I don't want to stumble you brother. It's just that we are thinking about different associations for our little church. We just left the ABC because of liberalism and my sheep are very reluctant to associate with anybody because they have been so burned by Purpose Driven and feminism and liberalism in many forms. They would flip if I brought them into circles that included 'emerging' churches.

(I do not doubt you, but are you sure about ARBCA? That seems unlikely since they subscribe to the LBC 1689)


----------



## sotzo (Oct 3, 2007)

Rev. Webb, you asked:

"Is there any way to reign this in, or have things gone too far and we just wait around for "emerging theology" to work its way through our Presbyteries in the same way the New Haven theology did in the 19th century? I wish there was just some way to stop the denomination from tearing-off after every new wind and wave of doctrine that sweeps over the floundering and rudderless ship that is American evangelicalism."
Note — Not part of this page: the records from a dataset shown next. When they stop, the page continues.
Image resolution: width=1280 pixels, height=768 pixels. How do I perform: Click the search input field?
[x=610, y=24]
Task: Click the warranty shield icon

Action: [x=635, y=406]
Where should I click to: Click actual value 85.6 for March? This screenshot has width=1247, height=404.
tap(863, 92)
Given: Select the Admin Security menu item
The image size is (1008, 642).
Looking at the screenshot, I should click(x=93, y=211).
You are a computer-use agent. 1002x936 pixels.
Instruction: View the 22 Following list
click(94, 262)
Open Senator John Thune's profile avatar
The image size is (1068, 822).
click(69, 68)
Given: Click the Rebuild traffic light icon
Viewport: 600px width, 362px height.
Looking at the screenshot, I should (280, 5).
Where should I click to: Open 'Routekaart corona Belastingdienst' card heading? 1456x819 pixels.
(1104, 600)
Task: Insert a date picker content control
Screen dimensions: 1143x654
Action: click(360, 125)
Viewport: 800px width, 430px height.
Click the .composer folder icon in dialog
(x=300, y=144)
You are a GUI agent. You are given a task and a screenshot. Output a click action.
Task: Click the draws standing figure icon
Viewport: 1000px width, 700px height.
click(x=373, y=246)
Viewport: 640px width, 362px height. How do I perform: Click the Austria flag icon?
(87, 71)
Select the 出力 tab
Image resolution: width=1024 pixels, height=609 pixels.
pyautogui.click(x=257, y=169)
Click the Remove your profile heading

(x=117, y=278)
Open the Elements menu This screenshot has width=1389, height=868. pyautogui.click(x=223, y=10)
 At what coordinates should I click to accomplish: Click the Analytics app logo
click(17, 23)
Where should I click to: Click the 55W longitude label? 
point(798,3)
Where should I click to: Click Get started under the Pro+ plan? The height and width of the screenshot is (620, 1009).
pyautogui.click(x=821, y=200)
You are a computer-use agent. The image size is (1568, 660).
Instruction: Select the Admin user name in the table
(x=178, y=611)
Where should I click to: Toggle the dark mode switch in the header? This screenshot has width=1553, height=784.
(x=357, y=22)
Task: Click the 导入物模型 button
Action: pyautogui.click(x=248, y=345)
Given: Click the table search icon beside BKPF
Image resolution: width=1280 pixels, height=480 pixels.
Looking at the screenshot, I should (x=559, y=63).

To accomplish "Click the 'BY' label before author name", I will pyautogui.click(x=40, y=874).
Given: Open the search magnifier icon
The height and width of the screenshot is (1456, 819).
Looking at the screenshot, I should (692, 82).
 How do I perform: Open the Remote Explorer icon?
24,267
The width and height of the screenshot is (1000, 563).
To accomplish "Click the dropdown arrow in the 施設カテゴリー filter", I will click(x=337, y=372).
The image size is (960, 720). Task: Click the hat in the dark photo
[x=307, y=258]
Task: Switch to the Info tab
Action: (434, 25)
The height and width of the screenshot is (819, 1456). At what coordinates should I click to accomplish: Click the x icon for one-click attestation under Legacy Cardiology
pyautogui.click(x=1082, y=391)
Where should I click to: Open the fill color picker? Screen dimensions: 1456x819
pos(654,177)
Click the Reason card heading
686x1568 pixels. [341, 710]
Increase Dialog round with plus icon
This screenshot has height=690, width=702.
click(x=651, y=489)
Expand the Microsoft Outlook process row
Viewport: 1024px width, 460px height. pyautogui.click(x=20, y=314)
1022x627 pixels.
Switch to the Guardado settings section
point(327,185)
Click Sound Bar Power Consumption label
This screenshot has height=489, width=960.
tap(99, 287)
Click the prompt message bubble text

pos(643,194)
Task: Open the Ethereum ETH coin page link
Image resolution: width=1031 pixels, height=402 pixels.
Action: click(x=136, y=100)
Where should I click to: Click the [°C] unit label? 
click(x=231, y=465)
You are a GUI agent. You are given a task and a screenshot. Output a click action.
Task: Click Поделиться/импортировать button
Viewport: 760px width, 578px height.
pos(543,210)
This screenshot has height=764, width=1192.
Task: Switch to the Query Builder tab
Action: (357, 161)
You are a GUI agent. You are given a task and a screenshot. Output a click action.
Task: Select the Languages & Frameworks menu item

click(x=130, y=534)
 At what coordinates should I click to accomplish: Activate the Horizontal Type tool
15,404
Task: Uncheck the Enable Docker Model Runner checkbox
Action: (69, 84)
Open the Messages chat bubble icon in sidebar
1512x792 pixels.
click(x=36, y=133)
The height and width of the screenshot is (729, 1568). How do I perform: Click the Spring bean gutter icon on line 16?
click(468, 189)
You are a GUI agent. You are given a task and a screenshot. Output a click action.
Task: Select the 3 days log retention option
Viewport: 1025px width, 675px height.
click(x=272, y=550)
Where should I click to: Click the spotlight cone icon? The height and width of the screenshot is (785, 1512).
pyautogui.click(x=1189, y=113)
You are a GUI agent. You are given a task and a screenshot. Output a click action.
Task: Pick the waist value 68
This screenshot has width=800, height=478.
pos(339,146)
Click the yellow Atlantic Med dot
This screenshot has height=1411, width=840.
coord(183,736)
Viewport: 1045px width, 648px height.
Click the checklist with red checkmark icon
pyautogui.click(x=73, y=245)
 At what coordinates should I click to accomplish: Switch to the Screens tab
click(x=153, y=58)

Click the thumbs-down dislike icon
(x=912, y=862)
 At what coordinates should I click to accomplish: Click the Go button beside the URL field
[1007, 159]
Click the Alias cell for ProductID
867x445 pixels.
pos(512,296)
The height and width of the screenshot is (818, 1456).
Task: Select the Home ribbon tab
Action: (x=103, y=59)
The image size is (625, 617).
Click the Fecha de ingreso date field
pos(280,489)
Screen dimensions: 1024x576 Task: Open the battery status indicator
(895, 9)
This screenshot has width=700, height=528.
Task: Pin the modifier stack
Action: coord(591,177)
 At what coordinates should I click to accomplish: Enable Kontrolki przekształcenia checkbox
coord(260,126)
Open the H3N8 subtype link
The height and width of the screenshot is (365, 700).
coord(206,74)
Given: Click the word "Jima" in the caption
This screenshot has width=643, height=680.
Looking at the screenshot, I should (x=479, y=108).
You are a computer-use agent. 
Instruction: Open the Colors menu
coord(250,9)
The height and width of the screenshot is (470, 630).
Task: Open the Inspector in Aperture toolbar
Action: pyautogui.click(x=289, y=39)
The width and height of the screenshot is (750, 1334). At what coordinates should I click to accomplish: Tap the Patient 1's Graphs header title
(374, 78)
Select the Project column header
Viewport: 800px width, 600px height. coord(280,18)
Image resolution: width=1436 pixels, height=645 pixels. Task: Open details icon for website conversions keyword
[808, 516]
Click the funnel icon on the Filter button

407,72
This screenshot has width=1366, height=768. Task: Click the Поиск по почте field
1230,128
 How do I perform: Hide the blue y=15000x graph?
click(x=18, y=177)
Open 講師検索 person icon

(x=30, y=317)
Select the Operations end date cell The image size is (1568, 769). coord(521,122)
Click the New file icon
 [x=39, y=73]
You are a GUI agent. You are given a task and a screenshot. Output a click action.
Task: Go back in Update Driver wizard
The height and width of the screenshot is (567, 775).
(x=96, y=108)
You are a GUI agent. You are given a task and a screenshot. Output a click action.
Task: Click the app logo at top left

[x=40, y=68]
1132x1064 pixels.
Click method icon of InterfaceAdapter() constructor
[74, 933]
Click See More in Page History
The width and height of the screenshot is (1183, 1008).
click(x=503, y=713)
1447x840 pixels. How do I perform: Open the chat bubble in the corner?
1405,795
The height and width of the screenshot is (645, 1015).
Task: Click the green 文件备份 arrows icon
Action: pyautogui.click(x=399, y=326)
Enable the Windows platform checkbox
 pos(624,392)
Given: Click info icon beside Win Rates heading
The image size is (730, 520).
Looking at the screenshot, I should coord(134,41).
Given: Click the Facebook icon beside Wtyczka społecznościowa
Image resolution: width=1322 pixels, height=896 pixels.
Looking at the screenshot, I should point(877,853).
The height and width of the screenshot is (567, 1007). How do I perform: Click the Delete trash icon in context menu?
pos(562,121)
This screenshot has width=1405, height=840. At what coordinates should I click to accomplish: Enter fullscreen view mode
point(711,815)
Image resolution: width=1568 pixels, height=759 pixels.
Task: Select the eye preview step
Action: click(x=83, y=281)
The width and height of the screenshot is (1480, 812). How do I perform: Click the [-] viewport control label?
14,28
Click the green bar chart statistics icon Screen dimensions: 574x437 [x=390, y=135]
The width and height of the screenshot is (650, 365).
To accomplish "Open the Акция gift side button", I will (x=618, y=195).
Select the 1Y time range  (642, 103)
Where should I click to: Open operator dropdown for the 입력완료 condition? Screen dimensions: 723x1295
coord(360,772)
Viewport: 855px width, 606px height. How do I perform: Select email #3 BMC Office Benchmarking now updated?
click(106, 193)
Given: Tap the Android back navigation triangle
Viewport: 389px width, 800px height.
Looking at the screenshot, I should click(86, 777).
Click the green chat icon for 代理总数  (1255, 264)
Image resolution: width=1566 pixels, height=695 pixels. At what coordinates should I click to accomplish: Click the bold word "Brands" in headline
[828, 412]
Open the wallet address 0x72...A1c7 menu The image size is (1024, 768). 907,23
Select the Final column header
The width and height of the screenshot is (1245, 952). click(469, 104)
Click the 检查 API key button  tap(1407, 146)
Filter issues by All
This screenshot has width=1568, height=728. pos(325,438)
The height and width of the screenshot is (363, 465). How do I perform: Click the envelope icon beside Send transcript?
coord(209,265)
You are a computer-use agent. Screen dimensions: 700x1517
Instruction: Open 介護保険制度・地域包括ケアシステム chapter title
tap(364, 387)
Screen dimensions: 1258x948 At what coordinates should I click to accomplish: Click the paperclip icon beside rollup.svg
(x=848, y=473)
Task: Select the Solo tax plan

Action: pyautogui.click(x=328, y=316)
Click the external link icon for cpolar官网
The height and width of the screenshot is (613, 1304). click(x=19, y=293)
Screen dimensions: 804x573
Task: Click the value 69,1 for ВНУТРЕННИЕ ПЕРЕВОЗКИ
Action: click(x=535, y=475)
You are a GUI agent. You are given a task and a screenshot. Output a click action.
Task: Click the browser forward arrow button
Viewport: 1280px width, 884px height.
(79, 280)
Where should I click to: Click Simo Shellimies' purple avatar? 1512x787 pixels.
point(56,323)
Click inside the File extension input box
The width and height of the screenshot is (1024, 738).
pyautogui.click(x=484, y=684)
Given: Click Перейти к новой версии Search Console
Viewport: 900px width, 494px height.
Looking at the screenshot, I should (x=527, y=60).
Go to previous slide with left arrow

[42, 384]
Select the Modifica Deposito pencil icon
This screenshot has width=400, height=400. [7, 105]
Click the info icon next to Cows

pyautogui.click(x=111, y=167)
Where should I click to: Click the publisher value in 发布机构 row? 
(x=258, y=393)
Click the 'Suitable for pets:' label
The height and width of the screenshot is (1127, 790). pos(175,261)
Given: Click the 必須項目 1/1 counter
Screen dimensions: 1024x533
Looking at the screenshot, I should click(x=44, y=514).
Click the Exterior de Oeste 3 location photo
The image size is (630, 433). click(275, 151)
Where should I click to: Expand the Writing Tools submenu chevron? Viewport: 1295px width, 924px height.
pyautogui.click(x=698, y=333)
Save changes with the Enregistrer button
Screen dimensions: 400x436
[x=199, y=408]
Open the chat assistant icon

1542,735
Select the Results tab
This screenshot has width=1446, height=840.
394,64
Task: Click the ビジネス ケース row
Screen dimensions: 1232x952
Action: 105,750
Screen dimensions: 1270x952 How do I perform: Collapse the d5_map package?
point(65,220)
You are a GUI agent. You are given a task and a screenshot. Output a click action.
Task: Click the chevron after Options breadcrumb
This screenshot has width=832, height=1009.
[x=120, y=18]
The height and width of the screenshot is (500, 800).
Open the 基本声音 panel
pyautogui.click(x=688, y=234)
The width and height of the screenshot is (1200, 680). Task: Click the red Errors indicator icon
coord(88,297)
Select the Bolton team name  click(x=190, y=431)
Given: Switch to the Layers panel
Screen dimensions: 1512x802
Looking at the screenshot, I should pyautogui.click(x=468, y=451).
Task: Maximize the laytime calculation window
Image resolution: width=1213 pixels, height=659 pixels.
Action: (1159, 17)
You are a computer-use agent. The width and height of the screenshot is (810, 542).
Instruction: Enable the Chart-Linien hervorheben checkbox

Here are my 2 cents...a dialogue must take place between the "Kellerites" and the "Van Tillians, Machenites, Owenites, etc". In other words,, there are (broadly speaking) 2 camps in the PCA at the moment...those who see Presbyterianism, in general, and the Gospel, in particular, as needing to be stripped of nomenclature that is only understood in circles that use such nomenclature...and those who think that taking such an action will necessarily result in the loss of meaning attached to such nomenclature. 

These two groups need to respectfully, but aggressively, debate at GA in a way that would lead to A) more understanding of the other's position and B) agreement on church planting. This will take more than just GA debate. It will take those in both camps, going into the worship services of the other, and finding out what is going on in each's respective communities. 

There are some who believe what Presbyterianism has largely been a middle, upper-class, white men phenomenon that resembles more of a country club than the kingdom of God. Some of these folks may be reacting too strongly and making "relevance" the badge of kingdom-service. The pendulum will continue to swing until presbyteries decide they want to respectfully discuss the matters openly with Bible in hand, not jumping to conclusion by calling one side "culture whoremongers" and the other "irrelevant Calvinists".


----------